__PAGE EXTRACT__
━━━━━━━━━━

In a bid to escape the office Simpson started working with the renowned British hypnotist, Paul McKenna, and neuro-linguistic programming (NLP) Godfather, Richard Bandler.
Then by complete accident he began working in the poker industry after Liv Boeree reached out for some help with her mental game. Boeree then recommended Simpson to Chris Moorman.
The pair began working together and, within a month, Moorman won the World Poker Tour (WPT) LA Poker Classic.
I know. It was pure luck, right? Nothing to do with Dr Simpson at all.
“At the time I met Stephen and agreed to work with him,” said 888Poker Ambassador and the best online MTT player on the planet, Chris Moorman, “I was in such a bad place mentally that I was probably -EV in a tournament such as the LAPC Main Event.
“It wasn’t that I’d forgotten how to play great poker as such but more that the minute anything went wrong or I’d make a small mistake in a tournament I was unable to recover mentally and regroup.

━━━━━━━━━━

__DATASET CONTENT__

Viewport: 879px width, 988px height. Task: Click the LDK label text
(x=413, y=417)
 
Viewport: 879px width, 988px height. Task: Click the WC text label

━━━━━━━━━━

__SET TASKS__
1. Answer these questions from the passage on Stephen Simpson:
(a) Who reached out to Simpson for help with her mental game?
(b) Which event did Moorman win within a month of starting to work with Simpson?
(c) According to Moorman, what was he unable to do when anything went wrong or he made a small mistake in a tournament?
2. Reproduce word for word the part of the passage on Stephen Simpson from "Then by complete" to "LAPC Main Event.".

__TASK ANSWERS__
1.
(a) Liv Boeree
(b) The World Poker Tour (WPT) LA Poker Classic
(c) Recover mentally and regroup

2.
Then by complete accident he began working in the poker industry after Liv Boeree reached out for some help with her mental game. Boeree then recommended Simpson to Chris Moorman.
The pair began working together and, within a month, Moorman won the World Poker Tour (WPT) LA Poker Classic.
I know. It was pure luck, right? Nothing to do with Dr Simpson at all.
“At the time I met Stephen and agreed to work with him,” said 888Poker Ambassador and the best online MTT player on the planet, Chris Moorman, “I was in such a bad place mentally that I was probably -EV in a tournament such as the LAPC Main Event.